2020/6/15

西欧

ユニリーバが本社を英に一本化へ、二重構造解消計画が復活

この記事の要約

英・オランダ系の食品・日用品大手ユニリーバは11日、本社を英国に一本化すると発表した。ロンドンとロッテルダムに本社を置く二重構造を解消し、経営を効率化するのが目的。2年前に打ち出した一本化計画は株主の反発で撤回に追い込ま […]

英・オランダ系の食品・日用品大手ユニリーバは11日、本社を英国に一本化すると発表した。ロンドンとロッテルダムに本社を置く二重構造を解消し、経営を効率化するのが目的。2年前に打ち出した一本化計画は株主の反発で撤回に追い込まれたが、再び実現を目指す。

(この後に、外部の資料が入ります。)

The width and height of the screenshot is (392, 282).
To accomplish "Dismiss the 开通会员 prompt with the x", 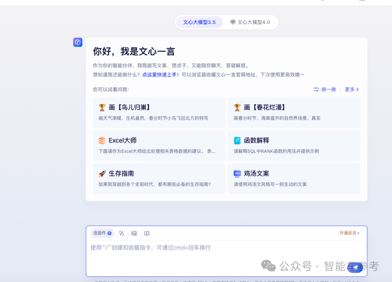I will pos(358,233).
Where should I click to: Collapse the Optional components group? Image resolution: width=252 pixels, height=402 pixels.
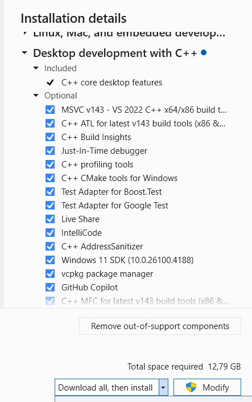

オランダのマーガリン会社と英国の石けんメーカーが統合して誕生したユニリーバは、1930年から両国に本社を置く二重構造となっている。これが迅速な意思決定などの障害になっているとして、18年3月にオランダに統合する計画を発表した。しかし、英国の主要株価指数「FTSE100」の構成銘柄から除外されるとの懸念が広がり、英国の機関投資家が猛反発したことから、同年10月に撤回していた。

新たに発表した計画では、ロンドンに一本化する形に切り替える。英国、オランダの現地法人は引き続き、それぞれの株式市場に上場し、事業は現状維持となるが、法的に英国が本社となることで複雑な構造が解消され、経営の柔軟性、コーポレートガバナンス(企業統治)を強化できるとしている。年内の実現を目指す。

同社は新型コロナウイルスの感染拡大で経営環境の急激な変化が見込まれる中、経営の柔軟性がより重要になるとして、本社一本化の必要性を強調している。